As Debbie was denied the opportunity to make a fully informed decision about the new contract before signing, we found that Dosh, Dollars and Dough could not rely on the 2011 contract to repossess Debbie’s possessions or charge default interest and fees.
We formally recommended that the 2011 loan contract should remain in place with a balance of $4,160, to be reduced by all the payments Debbie had made since July 2011.
Dosh, Dollars and Dough had to give Debbie an assurance it would treat the loan as unsecured and would not repossess Debbie’s property should she default on the loan in the future. Dosh, Dollars and Dough had to reimburse all interest and costs charged on the loan since the date of the last default on the condition Debbie make a further 10 consecutive payments of $40 a week.

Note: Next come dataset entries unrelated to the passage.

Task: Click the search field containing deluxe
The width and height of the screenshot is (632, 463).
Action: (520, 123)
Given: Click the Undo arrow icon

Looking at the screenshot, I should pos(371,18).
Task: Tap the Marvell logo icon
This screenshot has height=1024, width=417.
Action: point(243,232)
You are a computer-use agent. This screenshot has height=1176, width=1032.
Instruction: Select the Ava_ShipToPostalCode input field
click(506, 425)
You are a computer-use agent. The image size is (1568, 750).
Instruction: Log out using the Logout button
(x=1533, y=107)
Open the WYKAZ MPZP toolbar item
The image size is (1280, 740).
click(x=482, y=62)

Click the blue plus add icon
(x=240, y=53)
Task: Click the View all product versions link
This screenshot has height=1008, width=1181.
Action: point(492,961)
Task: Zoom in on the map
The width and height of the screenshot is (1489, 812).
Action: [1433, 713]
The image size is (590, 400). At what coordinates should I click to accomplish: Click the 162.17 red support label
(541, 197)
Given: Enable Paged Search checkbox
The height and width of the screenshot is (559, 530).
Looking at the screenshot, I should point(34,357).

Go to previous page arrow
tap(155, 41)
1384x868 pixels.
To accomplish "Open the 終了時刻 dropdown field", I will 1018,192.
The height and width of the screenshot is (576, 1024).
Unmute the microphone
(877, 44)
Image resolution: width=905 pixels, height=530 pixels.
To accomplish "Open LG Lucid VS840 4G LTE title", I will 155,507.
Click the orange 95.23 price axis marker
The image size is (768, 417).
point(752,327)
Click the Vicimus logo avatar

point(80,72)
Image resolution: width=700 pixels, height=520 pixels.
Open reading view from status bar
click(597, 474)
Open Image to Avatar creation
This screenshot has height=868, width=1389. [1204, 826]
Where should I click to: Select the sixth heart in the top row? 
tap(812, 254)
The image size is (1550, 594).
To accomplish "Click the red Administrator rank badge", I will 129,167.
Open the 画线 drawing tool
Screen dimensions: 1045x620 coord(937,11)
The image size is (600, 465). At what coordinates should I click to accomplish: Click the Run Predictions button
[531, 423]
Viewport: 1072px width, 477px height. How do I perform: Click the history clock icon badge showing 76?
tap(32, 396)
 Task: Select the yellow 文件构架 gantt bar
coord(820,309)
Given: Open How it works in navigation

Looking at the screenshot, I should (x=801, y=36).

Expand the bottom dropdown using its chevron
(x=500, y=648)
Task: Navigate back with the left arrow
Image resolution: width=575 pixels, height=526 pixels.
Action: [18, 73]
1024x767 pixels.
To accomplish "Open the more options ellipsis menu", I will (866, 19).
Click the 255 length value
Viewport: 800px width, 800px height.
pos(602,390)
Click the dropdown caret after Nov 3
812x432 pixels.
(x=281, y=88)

Debbie had to continue to repay the loan at $40 a week and to notify Dosh, Dollars and Dough if her financial circumstances changed. If Debbie defaulted on the loan, Dosh, Dollars and Dough could charge default interest.
Dosh, Dollars and Dough had to pay $250 compensation to Debbie in recognition of the stress and inconvenience caused by the threats of repossession.
Creditors should always disclose any material changes and explain to the consumer when entering into a subsequent loan contract and a consumer should read what it is in the new contract. If a consumer doesn’t understand a term they should ask for clarification or seek legal advice.